(Data extract):
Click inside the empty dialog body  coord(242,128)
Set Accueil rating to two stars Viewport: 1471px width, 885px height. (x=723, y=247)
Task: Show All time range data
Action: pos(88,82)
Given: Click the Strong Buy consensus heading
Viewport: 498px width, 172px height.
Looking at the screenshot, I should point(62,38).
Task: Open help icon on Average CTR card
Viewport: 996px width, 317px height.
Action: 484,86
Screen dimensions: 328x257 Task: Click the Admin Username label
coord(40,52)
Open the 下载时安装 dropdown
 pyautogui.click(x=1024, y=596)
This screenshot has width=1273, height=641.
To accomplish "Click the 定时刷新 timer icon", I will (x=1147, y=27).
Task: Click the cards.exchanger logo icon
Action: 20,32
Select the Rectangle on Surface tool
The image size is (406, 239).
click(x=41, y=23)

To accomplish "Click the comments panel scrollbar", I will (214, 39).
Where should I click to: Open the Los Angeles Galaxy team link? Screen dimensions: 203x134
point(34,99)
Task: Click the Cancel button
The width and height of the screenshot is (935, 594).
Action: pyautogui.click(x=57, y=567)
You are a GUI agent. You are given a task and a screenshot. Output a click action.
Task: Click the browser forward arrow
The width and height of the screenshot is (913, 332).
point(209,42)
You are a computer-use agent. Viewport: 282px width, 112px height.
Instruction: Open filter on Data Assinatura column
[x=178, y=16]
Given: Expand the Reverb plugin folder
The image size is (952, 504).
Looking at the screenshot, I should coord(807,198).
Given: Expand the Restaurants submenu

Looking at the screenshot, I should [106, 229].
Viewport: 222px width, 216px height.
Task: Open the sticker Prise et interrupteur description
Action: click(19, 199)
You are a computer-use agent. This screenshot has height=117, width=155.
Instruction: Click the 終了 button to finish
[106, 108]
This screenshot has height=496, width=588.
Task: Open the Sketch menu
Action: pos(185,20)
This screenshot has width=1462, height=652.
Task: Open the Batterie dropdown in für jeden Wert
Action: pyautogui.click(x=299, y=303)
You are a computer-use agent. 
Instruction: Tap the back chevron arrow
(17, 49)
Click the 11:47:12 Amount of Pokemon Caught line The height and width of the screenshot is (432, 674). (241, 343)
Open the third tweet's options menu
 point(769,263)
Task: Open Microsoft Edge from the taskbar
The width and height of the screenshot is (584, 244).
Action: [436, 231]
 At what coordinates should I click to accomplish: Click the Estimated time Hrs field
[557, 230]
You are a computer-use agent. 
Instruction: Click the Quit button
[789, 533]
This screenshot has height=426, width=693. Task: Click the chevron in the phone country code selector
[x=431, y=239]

(Exercise): Where a line of the records includes "computer", copy it.

(Reply to the task):
You are a computer-use agent. Viewport: 282px width, 112px height.
You are a computer-use agent. This screenshot has height=117, width=155.
You are a computer-use agent. 
You are a computer-use agent. 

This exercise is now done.